Items listed in a dataset
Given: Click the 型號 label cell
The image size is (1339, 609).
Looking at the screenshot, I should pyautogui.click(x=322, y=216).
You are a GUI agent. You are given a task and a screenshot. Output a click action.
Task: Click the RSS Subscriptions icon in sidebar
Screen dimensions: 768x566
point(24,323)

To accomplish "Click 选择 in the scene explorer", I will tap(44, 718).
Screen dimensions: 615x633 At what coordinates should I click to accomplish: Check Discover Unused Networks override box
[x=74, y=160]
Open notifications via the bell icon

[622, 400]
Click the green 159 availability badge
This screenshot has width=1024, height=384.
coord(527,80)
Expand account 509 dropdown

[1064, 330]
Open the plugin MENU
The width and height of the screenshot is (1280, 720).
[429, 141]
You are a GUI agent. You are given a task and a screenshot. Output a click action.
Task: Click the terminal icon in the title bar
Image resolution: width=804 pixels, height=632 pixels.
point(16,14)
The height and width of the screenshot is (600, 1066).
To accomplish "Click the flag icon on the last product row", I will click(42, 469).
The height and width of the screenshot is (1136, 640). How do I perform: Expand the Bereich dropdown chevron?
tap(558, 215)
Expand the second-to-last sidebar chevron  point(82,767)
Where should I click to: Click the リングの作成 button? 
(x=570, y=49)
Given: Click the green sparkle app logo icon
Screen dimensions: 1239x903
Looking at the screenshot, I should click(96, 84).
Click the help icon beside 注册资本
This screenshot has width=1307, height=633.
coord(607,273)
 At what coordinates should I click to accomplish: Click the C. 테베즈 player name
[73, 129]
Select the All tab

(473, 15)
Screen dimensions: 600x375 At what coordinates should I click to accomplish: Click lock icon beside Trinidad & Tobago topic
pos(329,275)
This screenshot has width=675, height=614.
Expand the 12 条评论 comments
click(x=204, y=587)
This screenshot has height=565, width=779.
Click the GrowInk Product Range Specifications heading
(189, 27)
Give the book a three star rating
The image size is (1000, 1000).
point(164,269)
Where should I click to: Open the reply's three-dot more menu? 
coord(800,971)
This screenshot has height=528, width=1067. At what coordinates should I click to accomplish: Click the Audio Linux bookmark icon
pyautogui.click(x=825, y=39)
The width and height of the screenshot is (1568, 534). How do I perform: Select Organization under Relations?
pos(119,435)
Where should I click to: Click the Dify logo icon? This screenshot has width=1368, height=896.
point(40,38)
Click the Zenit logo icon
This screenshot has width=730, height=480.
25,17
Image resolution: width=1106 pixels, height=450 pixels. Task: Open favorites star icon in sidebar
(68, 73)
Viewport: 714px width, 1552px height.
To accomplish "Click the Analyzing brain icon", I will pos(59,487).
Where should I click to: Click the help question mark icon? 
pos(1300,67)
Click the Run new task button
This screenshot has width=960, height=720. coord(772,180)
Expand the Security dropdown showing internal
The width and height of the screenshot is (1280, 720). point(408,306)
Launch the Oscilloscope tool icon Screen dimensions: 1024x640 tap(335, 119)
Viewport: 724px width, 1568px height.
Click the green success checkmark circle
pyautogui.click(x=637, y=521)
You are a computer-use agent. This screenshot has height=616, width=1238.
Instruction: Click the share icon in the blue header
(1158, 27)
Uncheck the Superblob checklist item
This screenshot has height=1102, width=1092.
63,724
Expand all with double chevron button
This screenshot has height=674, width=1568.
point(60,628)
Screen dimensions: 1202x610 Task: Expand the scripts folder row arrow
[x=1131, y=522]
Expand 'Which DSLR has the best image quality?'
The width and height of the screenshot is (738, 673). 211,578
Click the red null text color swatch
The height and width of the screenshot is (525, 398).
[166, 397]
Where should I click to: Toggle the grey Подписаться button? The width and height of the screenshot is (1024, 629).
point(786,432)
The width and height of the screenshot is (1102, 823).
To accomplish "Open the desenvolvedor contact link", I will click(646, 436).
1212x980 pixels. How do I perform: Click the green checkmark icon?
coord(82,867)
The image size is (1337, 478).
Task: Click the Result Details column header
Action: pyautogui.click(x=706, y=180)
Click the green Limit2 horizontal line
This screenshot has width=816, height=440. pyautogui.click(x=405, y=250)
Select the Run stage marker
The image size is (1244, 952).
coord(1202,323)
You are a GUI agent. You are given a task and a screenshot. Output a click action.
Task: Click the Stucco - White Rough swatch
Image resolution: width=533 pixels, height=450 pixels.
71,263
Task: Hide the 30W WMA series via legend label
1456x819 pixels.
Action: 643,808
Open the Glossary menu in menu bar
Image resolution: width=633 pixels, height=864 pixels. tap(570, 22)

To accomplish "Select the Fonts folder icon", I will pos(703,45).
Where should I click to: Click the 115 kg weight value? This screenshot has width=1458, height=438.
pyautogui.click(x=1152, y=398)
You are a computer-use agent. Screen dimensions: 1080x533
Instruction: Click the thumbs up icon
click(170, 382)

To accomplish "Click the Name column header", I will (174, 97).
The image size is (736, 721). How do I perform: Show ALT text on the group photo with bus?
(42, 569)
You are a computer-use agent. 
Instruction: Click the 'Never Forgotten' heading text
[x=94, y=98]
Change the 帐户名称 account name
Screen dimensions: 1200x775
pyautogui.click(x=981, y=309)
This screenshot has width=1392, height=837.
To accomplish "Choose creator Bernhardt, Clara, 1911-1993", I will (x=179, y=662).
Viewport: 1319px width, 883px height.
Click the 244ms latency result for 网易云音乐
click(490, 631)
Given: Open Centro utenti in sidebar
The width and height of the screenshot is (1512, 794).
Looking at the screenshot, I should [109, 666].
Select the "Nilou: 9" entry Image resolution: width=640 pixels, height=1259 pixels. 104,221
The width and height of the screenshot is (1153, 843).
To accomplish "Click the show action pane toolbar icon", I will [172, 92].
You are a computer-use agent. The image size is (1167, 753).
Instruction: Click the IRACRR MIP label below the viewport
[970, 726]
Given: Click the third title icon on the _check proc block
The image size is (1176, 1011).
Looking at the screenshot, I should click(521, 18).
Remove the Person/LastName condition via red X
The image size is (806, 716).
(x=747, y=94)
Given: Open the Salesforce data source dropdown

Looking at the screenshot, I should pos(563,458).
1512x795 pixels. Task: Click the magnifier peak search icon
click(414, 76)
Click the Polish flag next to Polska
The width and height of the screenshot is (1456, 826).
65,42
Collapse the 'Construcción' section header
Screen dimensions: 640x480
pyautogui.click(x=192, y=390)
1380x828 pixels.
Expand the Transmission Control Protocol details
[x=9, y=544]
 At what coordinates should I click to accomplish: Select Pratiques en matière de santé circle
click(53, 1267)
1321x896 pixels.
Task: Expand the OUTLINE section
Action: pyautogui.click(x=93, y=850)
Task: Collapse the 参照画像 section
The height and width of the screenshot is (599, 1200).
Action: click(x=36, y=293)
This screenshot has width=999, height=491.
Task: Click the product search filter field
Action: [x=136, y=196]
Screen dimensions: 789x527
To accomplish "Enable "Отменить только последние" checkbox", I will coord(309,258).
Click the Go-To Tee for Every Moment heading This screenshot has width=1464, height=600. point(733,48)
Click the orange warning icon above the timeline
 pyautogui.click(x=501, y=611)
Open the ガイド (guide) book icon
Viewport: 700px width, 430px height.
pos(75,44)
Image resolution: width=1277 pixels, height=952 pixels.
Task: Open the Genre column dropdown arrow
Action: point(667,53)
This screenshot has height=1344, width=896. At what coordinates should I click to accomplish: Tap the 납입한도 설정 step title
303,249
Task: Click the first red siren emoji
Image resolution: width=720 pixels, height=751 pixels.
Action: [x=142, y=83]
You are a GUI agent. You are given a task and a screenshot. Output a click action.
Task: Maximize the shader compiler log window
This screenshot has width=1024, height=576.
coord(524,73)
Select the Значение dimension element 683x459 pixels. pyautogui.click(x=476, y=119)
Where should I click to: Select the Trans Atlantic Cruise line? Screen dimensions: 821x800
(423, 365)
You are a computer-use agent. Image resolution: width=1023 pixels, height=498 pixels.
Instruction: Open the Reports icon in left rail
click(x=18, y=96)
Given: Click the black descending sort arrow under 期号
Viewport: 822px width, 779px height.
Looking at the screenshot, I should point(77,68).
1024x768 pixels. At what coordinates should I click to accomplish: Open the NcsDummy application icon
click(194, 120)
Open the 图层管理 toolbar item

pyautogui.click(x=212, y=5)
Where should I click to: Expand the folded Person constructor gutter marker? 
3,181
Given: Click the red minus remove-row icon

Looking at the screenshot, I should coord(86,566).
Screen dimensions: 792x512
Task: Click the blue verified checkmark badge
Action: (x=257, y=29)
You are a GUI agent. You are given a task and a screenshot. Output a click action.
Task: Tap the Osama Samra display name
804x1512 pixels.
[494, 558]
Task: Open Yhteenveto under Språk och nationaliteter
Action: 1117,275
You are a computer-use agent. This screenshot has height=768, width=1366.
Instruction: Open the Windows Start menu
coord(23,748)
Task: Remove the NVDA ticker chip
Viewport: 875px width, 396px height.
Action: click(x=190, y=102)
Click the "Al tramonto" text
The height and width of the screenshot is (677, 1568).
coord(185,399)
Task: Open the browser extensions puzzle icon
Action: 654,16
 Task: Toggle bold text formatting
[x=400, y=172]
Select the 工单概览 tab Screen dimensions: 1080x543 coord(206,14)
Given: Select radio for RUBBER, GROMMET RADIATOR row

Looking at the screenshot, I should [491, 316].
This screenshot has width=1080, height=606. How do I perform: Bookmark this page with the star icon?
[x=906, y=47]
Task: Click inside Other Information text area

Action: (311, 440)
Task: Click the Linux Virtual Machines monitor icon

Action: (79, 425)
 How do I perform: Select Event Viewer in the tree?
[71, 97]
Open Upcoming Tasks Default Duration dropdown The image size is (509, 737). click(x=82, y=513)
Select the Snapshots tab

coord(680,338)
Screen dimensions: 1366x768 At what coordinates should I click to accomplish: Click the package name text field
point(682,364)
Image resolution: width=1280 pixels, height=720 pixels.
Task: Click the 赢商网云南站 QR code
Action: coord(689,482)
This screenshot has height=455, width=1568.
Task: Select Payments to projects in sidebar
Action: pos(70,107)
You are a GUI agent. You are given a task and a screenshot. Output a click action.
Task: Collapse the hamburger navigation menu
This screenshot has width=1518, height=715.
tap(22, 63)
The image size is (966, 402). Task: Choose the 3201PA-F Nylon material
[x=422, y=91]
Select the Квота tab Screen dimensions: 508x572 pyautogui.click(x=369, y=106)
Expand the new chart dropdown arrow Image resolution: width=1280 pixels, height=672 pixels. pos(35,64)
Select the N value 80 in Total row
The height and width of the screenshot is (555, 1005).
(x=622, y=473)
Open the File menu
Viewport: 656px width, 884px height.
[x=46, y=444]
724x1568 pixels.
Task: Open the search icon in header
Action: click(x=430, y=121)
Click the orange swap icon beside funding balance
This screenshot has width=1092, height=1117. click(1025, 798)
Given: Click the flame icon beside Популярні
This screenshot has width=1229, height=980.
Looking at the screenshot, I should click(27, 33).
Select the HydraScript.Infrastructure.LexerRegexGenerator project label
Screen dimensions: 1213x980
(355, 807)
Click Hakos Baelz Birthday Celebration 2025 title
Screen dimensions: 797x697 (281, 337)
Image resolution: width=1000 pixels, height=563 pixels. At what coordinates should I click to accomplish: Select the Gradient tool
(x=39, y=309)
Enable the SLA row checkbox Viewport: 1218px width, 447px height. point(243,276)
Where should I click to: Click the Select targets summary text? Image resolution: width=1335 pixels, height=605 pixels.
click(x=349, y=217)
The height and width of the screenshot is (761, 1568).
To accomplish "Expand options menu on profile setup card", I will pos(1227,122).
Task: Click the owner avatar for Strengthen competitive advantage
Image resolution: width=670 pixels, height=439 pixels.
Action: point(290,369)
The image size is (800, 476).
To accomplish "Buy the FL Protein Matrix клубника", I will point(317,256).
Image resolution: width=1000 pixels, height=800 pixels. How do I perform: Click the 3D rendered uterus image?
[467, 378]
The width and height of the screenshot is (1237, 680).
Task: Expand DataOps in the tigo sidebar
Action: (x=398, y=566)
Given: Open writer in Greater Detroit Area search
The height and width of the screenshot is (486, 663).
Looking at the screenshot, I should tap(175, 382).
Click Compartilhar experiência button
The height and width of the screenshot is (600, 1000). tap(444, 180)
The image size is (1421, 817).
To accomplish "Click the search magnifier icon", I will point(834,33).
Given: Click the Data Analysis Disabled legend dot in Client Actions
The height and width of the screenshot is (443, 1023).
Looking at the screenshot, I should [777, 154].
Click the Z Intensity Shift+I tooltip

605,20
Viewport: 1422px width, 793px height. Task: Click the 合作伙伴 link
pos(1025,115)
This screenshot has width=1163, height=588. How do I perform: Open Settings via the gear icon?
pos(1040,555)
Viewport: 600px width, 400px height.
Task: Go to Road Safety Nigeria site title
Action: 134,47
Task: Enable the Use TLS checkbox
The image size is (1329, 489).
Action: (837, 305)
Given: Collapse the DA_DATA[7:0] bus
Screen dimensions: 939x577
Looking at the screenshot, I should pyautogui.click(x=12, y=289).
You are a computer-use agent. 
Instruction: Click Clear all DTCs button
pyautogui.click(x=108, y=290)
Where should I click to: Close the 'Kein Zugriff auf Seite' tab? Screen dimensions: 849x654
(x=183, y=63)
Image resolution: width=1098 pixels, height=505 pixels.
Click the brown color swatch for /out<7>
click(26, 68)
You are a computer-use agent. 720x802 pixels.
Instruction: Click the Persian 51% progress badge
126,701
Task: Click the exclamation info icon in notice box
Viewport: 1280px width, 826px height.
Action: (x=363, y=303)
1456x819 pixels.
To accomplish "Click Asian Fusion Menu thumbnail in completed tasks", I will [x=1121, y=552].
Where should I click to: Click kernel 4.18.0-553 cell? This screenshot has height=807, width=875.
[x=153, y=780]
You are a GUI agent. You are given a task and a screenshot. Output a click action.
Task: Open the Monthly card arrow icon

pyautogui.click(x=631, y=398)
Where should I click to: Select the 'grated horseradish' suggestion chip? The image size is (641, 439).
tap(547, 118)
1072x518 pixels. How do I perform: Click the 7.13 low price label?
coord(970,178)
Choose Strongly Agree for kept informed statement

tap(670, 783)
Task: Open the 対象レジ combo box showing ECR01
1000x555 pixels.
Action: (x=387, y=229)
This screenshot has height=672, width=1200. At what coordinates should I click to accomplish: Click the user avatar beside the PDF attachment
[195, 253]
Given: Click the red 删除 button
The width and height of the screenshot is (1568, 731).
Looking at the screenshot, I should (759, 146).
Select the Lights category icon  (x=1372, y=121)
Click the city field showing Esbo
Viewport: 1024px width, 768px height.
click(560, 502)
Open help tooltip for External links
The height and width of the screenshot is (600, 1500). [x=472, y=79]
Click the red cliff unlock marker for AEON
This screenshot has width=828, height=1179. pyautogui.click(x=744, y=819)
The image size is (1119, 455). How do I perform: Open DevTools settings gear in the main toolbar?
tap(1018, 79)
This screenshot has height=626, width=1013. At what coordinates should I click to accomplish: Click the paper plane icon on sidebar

AIM OF THE EXERCISE
Whenever a line above contains "Enable", copy that line.

TASK RESULT
To accomplish "Enable "Отменить только последние" checkbox", I will coord(309,258).
Enable the SLA row checkbox Viewport: 1218px width, 447px height. point(243,276)
Task: Enable the Use TLS checkbox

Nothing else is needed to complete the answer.